Records for the task Block Start

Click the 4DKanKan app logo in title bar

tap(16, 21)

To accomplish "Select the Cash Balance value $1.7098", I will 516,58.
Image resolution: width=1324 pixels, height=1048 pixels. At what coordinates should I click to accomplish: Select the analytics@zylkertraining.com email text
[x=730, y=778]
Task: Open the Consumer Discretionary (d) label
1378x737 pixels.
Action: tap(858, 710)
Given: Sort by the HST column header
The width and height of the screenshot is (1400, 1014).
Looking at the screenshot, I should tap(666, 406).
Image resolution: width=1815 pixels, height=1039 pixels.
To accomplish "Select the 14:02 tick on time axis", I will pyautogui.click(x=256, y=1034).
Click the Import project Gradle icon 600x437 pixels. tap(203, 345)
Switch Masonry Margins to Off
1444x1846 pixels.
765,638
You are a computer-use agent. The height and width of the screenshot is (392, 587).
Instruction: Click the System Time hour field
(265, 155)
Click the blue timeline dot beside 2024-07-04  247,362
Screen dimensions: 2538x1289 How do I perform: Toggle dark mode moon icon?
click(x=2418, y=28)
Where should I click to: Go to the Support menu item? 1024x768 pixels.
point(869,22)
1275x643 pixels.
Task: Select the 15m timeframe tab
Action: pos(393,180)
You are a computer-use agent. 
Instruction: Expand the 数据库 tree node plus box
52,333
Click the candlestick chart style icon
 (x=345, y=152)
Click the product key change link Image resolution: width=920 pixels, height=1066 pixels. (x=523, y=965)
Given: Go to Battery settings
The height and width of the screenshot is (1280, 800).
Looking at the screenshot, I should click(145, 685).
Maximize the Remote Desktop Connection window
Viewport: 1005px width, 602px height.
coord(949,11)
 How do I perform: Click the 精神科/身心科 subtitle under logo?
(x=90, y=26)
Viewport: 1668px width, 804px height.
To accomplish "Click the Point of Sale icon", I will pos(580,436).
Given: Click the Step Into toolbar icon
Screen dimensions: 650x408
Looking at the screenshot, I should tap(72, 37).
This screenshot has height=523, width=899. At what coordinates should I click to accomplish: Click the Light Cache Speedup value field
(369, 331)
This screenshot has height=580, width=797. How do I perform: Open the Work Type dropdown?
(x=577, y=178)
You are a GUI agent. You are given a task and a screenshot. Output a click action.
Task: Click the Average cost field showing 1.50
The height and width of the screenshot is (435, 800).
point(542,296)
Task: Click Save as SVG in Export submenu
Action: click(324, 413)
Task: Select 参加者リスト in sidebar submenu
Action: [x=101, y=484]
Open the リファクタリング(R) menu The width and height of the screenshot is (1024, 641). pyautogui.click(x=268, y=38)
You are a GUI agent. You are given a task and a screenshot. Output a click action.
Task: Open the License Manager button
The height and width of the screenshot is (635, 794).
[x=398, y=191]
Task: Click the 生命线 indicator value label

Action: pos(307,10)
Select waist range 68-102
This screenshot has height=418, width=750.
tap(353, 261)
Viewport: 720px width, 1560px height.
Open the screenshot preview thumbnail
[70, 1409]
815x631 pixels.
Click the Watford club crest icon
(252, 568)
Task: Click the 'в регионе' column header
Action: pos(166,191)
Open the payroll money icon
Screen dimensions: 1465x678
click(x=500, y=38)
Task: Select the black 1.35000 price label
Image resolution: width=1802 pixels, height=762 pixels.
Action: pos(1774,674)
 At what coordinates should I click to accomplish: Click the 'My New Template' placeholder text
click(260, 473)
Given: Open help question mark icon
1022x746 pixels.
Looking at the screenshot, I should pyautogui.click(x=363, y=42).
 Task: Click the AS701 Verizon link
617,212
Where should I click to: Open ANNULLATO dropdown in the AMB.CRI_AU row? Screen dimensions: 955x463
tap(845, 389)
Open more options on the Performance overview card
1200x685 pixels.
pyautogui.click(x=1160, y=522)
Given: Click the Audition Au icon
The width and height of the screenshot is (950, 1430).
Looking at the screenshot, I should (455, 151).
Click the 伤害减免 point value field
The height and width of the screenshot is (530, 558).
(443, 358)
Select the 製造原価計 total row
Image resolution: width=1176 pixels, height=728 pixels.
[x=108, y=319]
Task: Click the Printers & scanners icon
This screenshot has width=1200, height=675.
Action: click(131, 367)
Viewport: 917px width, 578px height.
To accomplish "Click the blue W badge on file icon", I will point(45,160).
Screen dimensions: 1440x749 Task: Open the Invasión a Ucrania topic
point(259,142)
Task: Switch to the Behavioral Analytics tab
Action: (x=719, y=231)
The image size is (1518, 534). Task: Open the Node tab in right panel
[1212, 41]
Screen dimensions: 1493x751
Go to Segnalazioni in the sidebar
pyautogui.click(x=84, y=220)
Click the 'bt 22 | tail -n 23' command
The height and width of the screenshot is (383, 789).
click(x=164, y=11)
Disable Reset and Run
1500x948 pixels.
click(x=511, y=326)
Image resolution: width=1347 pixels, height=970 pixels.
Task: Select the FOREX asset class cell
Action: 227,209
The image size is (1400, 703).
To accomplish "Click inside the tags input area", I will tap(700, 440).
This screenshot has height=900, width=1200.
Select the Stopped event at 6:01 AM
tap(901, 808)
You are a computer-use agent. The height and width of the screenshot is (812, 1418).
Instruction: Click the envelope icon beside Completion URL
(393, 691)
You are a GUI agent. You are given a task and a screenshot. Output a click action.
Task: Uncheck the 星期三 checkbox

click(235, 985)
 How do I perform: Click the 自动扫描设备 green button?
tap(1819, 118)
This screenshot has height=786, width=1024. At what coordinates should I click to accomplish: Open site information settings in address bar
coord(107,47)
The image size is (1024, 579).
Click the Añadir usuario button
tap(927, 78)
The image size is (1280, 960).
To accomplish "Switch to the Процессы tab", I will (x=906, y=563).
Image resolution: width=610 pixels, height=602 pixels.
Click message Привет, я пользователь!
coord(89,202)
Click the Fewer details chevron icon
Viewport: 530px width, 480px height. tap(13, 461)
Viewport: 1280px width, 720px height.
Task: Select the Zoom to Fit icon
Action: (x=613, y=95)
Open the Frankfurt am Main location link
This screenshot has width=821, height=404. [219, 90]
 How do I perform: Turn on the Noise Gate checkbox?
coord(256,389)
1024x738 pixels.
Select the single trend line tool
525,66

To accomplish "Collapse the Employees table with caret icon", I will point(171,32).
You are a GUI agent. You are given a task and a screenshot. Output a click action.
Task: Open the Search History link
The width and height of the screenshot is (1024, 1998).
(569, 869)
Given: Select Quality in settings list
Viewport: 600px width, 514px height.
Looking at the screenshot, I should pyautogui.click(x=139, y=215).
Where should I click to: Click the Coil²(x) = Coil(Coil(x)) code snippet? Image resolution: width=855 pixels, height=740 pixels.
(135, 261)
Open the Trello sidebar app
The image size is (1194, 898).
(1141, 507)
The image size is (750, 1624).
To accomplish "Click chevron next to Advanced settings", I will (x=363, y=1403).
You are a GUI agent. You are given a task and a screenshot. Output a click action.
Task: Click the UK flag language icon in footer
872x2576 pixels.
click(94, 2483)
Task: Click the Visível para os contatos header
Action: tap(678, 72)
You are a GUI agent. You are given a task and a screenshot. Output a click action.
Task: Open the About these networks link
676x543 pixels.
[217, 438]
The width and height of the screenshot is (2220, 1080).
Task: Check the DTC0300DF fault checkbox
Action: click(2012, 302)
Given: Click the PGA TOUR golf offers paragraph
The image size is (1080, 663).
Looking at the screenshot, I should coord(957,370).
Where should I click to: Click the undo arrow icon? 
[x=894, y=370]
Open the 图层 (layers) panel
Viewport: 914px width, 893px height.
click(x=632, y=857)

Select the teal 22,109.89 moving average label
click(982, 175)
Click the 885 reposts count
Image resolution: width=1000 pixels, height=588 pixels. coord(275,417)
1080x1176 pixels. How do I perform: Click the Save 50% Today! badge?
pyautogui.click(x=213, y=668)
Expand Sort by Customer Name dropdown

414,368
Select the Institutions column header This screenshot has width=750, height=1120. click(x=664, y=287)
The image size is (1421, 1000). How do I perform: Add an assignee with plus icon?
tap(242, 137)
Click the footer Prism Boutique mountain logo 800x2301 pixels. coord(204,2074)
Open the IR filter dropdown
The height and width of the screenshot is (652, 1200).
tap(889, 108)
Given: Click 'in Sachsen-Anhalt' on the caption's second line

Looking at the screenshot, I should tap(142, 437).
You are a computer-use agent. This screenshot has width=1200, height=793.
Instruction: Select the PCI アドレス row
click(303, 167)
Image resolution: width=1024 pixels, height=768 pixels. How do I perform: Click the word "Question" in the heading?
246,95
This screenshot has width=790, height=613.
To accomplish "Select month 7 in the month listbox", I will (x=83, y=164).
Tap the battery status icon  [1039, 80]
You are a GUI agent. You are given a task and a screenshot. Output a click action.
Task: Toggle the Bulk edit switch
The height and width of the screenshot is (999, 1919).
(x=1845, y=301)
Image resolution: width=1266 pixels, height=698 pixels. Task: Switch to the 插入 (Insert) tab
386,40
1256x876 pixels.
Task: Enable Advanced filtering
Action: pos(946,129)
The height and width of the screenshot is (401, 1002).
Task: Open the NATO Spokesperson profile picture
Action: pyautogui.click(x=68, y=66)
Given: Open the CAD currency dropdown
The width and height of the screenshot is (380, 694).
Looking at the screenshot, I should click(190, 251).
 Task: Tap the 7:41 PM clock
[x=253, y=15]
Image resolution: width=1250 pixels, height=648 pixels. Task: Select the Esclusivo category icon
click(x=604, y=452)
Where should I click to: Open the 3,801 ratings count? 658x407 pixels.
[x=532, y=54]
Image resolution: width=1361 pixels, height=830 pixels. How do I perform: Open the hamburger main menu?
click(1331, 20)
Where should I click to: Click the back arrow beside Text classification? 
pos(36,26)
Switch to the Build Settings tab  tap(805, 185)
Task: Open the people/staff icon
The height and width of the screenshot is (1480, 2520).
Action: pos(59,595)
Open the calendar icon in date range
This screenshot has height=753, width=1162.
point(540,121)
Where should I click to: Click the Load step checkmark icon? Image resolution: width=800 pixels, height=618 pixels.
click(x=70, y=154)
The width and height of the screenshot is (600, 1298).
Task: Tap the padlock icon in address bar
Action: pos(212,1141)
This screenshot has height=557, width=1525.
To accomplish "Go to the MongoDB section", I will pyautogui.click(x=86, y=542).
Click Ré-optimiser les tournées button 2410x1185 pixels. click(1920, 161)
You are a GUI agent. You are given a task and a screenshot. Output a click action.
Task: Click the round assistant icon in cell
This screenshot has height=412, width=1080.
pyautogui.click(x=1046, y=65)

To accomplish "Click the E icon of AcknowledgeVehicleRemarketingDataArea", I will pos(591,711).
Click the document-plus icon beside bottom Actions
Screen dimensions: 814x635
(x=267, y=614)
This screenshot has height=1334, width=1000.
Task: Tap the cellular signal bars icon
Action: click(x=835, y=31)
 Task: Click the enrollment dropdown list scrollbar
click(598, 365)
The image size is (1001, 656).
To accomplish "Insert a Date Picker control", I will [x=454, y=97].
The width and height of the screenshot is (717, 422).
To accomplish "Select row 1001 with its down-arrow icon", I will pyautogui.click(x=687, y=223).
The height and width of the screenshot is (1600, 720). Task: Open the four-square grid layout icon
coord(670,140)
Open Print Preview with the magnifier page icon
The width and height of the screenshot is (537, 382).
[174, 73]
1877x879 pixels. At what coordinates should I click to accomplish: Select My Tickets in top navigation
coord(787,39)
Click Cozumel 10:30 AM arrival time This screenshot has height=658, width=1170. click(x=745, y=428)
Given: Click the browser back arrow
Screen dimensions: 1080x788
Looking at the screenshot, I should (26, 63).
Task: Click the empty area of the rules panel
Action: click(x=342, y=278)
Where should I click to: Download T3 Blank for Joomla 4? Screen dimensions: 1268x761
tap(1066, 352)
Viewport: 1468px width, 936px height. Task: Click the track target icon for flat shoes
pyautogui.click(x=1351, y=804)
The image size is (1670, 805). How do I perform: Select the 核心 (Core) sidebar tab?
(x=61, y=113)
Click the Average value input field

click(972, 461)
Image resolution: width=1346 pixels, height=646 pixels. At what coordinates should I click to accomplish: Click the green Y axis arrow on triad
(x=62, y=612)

Records for the task Block End

If a line in the records holds the string "blue", count it, and give only the total.

2